Here’s where things get weird: Eight paragraphs after declaring war on a supposed 20 percent wage gap, Sandberg writes the following, citing a analysis from 2016: “After controlling for education, experience, and occupational and industry differences, the Cornell study found that a gender pay gap of about 8% remains.” (Feel free to cue your own over-the-top, imaginary record scratch here.)

So, which is it? 20 percent? 8 percent? None of the above? Oh well, whatever, never mind. No one reads the sensational first paragraphs of an op-ed, anyway! They always skip right to paragraph nine. If readers skip to the end of Sandberg’s op-ed, however, they’ll find an announcement of the launch of her “#20PercentCounts campaign,” designed to “highlight the unfairness of the gender pay gap.” I guess “#SomewhereBetween4and8PercentCounts, but Maybe Not, Because This Shifting Percentage Might Not Even Have Anything to Do with Sinister Male Oppression” just didn’t have the same ring to it.

What also lacks a certain ring, at least to my ears, is a newer feminist refrain, also sung in chorus on Equal Pay Day: For true empowerment to exist, women must be literally equal to men, in everything, all the time. In a new profile in New York magazine, New York senator Kirsten Gillibrand, described as “a bit of a gender essentialist,” insists that Congress should ideally be split 50/50 along gender lines. Sandberg, meanwhile, feels similarly: “We know how important achieving equality is for all of us. A world where women ran half of our companies and countries and men ran half of our homes would be a better world.”

Would it really? I’m not so sure, and not just because my husband’s version of cooking dinner for the kids involves 16 variations of simple carbohydrates and vegetable sightings as rare as the North American Sasquatch. It’s because I don’t want to run a company or a country. It sounds exhausting! Nor do I want to become a highly paid senior director of engineering, no matter how many times prominent feminists tell me I should. Many women — especially those with children, or who want to have children — feel the same way.

And yet, strangely, many of today’s leading feminists seem quite fond of hectoring women into taking high-paying, high-pressure jobs whether they want to or not, promoting a weird vision of a corporate corner suite as heaven on earth. Studies have shown women’s happiness levels plummeting since the 1970s, the last time they were measured to be higher than those of men. Could it be because we’re getting a lot of really dodgy life advice?

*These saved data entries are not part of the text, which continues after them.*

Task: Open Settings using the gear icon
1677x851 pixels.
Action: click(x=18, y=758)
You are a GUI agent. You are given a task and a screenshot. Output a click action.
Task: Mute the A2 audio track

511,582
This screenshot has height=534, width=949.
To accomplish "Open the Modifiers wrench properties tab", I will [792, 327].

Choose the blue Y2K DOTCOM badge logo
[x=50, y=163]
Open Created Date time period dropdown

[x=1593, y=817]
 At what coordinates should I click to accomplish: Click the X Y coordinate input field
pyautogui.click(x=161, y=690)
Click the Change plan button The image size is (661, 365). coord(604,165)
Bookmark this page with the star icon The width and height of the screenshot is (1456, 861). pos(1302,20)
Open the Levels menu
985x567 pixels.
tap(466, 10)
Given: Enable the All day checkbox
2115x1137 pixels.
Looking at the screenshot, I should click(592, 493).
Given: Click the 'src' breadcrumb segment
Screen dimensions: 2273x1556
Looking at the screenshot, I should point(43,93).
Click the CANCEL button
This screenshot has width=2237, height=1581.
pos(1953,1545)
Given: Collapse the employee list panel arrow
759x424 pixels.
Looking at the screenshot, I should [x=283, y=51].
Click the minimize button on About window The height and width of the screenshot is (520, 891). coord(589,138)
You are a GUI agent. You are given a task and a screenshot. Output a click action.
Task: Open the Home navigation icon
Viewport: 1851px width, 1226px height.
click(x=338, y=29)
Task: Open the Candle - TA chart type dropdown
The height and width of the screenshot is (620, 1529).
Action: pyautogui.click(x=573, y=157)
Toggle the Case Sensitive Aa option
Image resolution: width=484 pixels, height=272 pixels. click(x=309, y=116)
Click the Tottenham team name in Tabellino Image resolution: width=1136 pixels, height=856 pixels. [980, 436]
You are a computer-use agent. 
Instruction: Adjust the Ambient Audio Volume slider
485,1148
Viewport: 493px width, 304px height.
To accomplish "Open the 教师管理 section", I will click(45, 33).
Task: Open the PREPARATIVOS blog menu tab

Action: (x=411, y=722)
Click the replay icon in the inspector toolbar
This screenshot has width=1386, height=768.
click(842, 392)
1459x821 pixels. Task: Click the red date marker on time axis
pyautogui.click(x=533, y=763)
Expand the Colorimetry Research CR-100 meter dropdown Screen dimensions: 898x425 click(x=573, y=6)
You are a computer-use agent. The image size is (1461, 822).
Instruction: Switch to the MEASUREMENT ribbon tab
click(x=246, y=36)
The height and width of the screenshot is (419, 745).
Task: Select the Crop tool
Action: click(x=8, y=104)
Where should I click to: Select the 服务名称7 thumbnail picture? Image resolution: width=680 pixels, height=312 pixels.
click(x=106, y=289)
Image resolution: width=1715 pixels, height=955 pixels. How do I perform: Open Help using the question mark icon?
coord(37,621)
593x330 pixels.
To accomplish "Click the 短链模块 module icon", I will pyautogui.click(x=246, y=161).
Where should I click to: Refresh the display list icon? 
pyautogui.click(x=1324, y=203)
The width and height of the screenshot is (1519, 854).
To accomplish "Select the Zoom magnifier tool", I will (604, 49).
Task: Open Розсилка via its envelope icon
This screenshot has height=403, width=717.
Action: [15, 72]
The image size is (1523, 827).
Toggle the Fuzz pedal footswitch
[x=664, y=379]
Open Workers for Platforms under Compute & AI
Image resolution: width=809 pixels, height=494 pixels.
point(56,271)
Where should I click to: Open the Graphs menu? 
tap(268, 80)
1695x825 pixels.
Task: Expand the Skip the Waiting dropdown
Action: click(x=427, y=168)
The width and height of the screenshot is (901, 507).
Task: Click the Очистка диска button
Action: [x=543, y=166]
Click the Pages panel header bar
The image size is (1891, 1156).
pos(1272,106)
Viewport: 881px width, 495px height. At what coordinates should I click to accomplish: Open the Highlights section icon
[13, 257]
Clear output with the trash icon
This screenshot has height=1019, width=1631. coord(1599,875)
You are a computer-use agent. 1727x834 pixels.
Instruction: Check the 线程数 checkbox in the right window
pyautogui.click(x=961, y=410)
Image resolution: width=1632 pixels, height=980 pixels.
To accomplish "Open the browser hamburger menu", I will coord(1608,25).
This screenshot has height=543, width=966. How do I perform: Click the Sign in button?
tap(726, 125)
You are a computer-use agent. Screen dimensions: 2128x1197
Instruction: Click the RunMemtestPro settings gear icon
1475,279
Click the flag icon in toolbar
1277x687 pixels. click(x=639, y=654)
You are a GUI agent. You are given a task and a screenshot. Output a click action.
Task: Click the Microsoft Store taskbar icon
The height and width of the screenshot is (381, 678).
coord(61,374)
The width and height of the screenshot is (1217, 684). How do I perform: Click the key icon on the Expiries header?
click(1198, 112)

Look, if you’re a woman, and you want to run a company or a country, good for you! Go for it. If you want to grow the ranks of females in the aforementioned senior-director-of-engineering field — according to USA Today, women hold only 9 percent of these jobs — bravo! If you want to have a flexible yet lower-paying job that allows you more family time, or if you want to stay at home with your children, that’s marvelous! In the end, I hope you find the life choice that works for you. That’s what modern feminism is all about, right?

Oh, who am I kidding? That, my friends, would make way too much sense.

— Heather Wilhelm is a National Review columnist and a senior contributor to the Federalist.